Karen Shaw Petrou, managing principal of Federal Financial Analytics, said the purpose of the rule is clear — to break up the banks and incentivize other SIFIs to downsize as well.

"The [Federal Reserve Board] clearly intends the very largest U.S. banks to buckle under this new capital regime, restructuring quickly and dramatically," Petrou said. "It is no coincidence that the big banks are put under a break-em-up rule at the same time GE Capital is rewarded for self-amputation."

Separately, the board also approved final prudential standards for GE Capital Corp., one of only four nonbanks to be designated a systemically important financial institution by the Financial Stability Oversight Council. The final rule effectively applies many of the prudential standards required of bank holding companies but takes into account the firm's announced plan to divest itself of many of its riskiest assets, with the ultimate goal of becoming de-designated by FSOC sometime in the future.

Tarullo said that while GE Capital should be commended for its intention to divest and spin off its financial assets and cease to be a nonbank SIFI, that process has not yet taken place. Having a regulatory framework in place for the firm is an important backstop until that de-designation occurs, he said.

"While GE has put forward a plan for substantial divestitures by GECC and has already begin to execute that plan, no one can know with complete assurance if or when it will be fully executed or how GE's stated intention to seek de-designation of GECC will proceed," Tarullo said. "Thus it is possible that GECC will remain a designated institution for some time to come, and we should have a regulatory framework in place to take account of that possibility."

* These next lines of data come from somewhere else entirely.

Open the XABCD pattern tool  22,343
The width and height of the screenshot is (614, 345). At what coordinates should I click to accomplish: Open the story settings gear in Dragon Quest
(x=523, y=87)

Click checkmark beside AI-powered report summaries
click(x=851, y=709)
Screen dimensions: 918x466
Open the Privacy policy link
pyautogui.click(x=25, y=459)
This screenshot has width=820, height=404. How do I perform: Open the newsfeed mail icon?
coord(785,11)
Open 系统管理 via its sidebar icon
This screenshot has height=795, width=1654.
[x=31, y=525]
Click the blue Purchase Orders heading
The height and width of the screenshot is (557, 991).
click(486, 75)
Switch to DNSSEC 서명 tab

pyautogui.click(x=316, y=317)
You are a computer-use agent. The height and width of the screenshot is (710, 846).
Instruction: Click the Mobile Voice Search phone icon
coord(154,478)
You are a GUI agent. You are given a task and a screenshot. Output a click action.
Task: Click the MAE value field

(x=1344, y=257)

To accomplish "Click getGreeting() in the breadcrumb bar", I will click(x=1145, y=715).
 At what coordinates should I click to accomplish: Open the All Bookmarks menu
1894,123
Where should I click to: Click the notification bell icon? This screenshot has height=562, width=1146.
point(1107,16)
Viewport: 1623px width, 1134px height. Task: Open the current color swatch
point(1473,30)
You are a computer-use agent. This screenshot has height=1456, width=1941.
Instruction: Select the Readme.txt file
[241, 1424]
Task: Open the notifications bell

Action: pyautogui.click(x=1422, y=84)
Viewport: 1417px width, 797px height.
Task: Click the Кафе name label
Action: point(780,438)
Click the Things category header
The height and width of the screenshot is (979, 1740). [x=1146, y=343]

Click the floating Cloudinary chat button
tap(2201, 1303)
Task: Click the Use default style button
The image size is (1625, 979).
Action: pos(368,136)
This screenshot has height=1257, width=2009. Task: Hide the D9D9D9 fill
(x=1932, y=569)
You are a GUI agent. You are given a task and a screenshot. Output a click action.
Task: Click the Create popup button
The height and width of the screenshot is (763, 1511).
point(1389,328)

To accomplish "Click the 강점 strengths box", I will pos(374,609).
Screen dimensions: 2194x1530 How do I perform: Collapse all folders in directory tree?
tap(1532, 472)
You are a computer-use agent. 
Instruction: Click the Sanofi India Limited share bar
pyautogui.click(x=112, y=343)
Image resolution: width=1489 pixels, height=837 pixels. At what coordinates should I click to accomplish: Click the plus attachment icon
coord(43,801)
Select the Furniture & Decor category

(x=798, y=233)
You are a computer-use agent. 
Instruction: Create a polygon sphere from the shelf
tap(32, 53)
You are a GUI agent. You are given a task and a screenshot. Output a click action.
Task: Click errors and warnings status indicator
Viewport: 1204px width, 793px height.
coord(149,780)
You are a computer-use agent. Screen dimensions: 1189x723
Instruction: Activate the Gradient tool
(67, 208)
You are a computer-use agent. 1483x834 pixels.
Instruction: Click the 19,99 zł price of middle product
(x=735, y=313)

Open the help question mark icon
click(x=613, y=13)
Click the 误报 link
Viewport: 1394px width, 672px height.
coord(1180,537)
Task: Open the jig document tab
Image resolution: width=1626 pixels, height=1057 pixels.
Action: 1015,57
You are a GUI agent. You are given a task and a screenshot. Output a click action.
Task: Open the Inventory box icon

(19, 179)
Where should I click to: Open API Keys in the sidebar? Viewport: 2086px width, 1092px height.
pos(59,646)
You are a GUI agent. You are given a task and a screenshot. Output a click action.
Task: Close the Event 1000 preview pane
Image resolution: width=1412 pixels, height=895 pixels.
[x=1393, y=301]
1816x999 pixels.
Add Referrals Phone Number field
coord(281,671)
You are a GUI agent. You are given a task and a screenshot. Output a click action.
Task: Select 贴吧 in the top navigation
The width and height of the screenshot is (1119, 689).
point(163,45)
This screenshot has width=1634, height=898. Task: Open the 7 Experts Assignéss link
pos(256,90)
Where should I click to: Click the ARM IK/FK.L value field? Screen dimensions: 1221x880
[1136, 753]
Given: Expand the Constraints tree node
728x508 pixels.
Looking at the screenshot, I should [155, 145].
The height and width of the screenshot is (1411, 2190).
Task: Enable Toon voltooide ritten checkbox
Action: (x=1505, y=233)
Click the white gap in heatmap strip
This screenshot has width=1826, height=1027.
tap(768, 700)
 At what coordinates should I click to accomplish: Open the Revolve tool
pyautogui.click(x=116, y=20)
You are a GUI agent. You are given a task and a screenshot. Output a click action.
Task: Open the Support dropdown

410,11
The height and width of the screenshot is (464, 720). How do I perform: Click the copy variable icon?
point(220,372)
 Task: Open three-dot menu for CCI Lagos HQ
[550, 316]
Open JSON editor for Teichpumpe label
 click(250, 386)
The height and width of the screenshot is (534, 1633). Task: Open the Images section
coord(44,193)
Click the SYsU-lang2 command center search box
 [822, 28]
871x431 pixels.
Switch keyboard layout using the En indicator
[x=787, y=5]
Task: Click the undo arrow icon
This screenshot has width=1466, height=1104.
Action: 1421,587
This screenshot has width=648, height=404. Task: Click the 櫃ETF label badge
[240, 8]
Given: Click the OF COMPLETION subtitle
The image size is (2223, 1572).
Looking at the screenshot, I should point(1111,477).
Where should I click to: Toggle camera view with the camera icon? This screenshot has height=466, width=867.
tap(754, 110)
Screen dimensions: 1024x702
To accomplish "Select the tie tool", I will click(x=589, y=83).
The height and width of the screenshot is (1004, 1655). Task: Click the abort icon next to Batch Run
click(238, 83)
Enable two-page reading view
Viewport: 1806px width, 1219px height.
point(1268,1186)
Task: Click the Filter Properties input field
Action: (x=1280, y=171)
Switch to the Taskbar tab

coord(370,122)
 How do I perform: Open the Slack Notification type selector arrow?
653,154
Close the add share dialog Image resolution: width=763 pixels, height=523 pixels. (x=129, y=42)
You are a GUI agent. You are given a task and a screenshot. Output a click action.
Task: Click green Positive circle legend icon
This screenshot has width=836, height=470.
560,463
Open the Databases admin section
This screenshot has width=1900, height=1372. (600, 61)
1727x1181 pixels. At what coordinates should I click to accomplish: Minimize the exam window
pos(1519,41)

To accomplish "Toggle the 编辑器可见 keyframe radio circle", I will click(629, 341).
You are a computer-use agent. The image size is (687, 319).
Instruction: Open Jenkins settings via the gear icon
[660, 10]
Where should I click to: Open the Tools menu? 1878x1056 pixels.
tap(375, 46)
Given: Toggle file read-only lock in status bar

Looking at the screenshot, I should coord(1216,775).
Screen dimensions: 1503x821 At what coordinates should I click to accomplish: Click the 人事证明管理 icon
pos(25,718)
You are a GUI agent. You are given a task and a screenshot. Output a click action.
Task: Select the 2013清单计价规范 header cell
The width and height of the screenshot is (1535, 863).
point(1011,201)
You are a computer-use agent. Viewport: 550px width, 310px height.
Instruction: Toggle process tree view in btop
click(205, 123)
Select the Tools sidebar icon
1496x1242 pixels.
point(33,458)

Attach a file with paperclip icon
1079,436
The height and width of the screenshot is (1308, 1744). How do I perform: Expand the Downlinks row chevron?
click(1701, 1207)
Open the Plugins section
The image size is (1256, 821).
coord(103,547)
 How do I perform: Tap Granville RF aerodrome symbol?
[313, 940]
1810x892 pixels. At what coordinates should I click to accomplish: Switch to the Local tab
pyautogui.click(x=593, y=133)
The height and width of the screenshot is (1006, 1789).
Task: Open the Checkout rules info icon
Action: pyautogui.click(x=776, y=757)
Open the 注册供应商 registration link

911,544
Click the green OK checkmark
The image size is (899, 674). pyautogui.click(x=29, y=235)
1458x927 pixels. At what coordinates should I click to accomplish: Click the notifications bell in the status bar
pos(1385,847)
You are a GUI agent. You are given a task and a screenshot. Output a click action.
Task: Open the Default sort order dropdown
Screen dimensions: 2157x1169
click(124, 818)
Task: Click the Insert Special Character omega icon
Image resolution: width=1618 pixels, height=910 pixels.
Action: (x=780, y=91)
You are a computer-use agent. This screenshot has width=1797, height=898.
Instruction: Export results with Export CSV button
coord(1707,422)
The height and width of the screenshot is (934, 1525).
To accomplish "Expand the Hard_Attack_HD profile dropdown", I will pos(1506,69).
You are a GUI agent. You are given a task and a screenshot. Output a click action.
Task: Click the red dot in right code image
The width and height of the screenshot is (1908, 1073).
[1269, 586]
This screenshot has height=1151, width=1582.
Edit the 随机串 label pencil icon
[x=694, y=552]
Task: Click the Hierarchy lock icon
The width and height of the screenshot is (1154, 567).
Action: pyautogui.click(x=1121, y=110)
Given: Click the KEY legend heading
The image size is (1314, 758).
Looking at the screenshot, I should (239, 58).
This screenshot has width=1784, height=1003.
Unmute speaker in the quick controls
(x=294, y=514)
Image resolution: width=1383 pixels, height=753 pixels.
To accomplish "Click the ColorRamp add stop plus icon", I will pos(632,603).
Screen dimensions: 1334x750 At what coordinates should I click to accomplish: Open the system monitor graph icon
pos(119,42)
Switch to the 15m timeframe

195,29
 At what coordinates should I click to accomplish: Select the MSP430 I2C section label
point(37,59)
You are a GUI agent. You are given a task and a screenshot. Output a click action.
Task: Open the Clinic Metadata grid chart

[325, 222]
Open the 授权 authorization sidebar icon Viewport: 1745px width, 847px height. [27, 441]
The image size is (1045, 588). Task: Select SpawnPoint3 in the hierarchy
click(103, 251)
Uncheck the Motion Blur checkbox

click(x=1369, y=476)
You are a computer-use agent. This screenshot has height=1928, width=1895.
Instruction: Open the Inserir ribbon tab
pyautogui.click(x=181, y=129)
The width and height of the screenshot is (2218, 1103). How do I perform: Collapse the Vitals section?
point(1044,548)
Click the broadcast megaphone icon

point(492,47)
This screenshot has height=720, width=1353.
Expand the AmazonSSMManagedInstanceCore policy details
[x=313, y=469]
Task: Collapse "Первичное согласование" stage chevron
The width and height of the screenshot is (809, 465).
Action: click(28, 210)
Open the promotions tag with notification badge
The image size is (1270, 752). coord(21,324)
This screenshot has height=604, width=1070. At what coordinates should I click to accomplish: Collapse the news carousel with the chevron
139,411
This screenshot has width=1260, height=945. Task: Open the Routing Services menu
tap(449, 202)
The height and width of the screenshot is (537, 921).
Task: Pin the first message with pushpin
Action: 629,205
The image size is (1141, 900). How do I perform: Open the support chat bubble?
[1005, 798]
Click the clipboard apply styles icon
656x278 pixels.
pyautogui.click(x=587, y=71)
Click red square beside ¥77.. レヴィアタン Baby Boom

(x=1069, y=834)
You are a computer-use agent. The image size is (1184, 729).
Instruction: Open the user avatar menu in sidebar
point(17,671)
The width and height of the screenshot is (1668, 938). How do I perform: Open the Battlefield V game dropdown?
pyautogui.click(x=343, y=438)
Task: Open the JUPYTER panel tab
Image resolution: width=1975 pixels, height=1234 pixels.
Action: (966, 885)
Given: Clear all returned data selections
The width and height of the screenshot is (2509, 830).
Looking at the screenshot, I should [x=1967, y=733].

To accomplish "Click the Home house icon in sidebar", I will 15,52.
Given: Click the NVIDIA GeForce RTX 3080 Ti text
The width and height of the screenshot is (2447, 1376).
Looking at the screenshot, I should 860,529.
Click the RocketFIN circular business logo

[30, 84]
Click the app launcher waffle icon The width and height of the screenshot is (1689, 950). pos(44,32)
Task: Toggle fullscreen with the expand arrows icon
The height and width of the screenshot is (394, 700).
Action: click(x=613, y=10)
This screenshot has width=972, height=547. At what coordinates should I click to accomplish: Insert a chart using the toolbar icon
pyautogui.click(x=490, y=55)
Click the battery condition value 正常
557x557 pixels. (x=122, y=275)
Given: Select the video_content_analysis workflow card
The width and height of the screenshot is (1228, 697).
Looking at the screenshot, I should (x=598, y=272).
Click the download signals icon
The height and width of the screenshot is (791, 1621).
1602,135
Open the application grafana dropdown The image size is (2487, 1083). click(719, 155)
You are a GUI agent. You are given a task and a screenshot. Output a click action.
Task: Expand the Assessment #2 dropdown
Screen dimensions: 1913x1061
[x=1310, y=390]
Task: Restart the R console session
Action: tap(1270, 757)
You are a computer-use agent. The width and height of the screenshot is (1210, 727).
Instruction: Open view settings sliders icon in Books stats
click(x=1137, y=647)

The GE Capital rules will be implemented in two phases. The first would require the firm to adopt risk-based and leverage capital ratios similar to those applicable to a large bank holding company, as well as the liquidity coverage ratio and certain reporting requirements. Those requirements will have to be met by Jan. 1, 2016, but Fed officials said GE already meets the liquidity and risk-based.

The remaining set of rules will not go into effect until Jan. 1, 2018, and include CCAR stress testing, capital planning requirements, liquidity risk management, compliance with the supplementary leverage ratio in a regulatory capital framework and a 4% enhanced supplementary leverage ratio, as well as requirements for the firm's board of directors and risk committee to be independent of GE or GECC. Certain transactions between GECC and its affiliates would also be forbidden under the second phase of the rules.

The Fed's broad application of bank holding company prudential standards to GE Capital has little direct effect for other firms — all three of the remaining nonbank SIFIs, including American International Group, Prudential and MetLife, are insurance companies. Bu the rule suggests that the agency does not intend to take a soft touch with nonbank SIFIs, giving some credence to some of those firms' fears that the SIFI designation is to be avoided.

Tarullo said that the process of soliciting and considering public comment on prudential rules for nonbank SIFIs is one aspect of the GE Capital regulation process that will likely be applied to the other nonbanks as their rules are further developed.

"I think the notice and comment process that we went through here to tailor the nature of the standards that would be applicable to GECC is one that I think we're going to have to pursue in the future for the other nonbank SIFIs as well," Tarullo said. "Obviously the set of considerations will be different because they are different institutions, but the notice and comment, opportunity for public comment, is something that we will adhere to in the future."

MetLife, the most recent firm to be designated by FSOC, has challenged its designation in court, arguing that the designation is harmful to its business and that the council acted arbitrarily in reaching its conclusion to designate the firm. Yellen told Congress last week that, while there was no specific timetable for the agency to issue its rules for insurance companies, it was working diligently to develop its rules and that it intended to tailor those rules to meet the risks of the industry.